Whenever you are writing to explain something to your reader or to persuade your reader to agree with your opinion, there should be one complete sentence that expresses the main idea of your paper. That sentence is often called the thesis, or thesis statement. (Some other names it goes by are "the main idea" and "the controlling idea.") Based on everything you've read, and thought, and brainstormed, the thesis is not just your topic, but what you're saying about your topic. Another way to look at it is, once you've come up with the central question, or organizing question, of your essay, the thesis is an answer to that question. Remember, though, while you are still writing your paper, to consider what you have to be a "working thesis," one that may still be "adjusted." As you continue to write, read, and think about your topic, see if your working thesis still represents your opinion.
Handy reminders about the thesis:
- Where to put it
- Put it as a statement
- Don't go overboard
- Focus further
- Choose the right shape
Where to Put the Thesis
The thesis usually comes within the introductory paragraph, which prepares the reader to listen to your ideas, and before the body of the paper, which develops the thesis with reasons, explanations, and evidence or examples. In fact, if you examine a well-written thesis, you will find hidden in it the questions your reader will expect you to answer in the body. For example, if your thesis is "Cannibalism, if practiced tastefully, can be acceptable in extreme circumstances," the body of your essay will develop this idea by explaining HOW it can be practiced tastefully, WHY it would be acceptable, and WHAT you would consider extreme circumstances.
Put the Thesis as a Statement
Make sure your thesis is in the form of a statement, not a question. "Can we save the Amazon rain forest?" is an ear-catching question that might be useful in the introduction, but it doesn't express an opinion or perspective as the following statements do:
- "We can save the Amazon rain forest by limiting tourist presence, boycotting goods made by companies that deplete the forest's resources, and generally educating people about the need to preserve the rain forest in order to preserve the earth's ecological systems."

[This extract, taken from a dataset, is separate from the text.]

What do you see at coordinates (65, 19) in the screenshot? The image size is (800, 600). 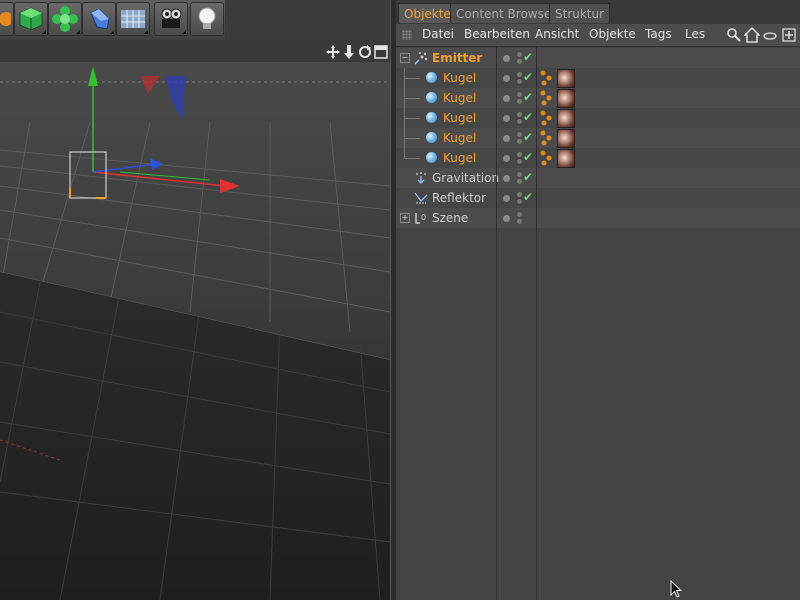 I see `cloner-button` at bounding box center [65, 19].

- "We cannot save the Amazon rain forest since the companies that deplete its resources in their manufacturing are so widely-spread throughout the world, so politically powerful in their respective countries, and wealthy enough to fight the opposition fully."
Don't go Overboard!
Make sure your thesis expresses your true opinion and not an exaggerated version of it. Don't say "Computers are wonderful" or "Computers are terrible" if what you really believe is "Computers do more good than harm" or "Computers do more harm than good." Why commit yourself to an extreme opinion that you don't really believe in, and then look like you're contradicting yourself later on?
Make sure your thesis covers exactly the topic you want to talk about, no more and no less. "Drugs should not be legalized" is too large a thesis if all you want to talk about is marijuana. "Boxing should be outlawed" is too small a thesis if you also want to discuss wrestling and football. Bite off as much as you can chew thoroughly--then chew it!
Choose the Right Shape
Shape your thesis to fit the question you wish to answer. A thesis can come in many forms, including the following:
- Simply stating an opinion: "Langston Hughes was a master stylist."
- Indicating categories or reasons: "Langston Hughes was a master stylist because of his vivid imagery, surprising metaphors, and effective alliteration."
- Showing two aspects of a topic and emphasizing one (in this sample, the 2nd topic in the sentence is emphasized): "While Langston Hughes was a master stylist, as a critic he had several blind spots."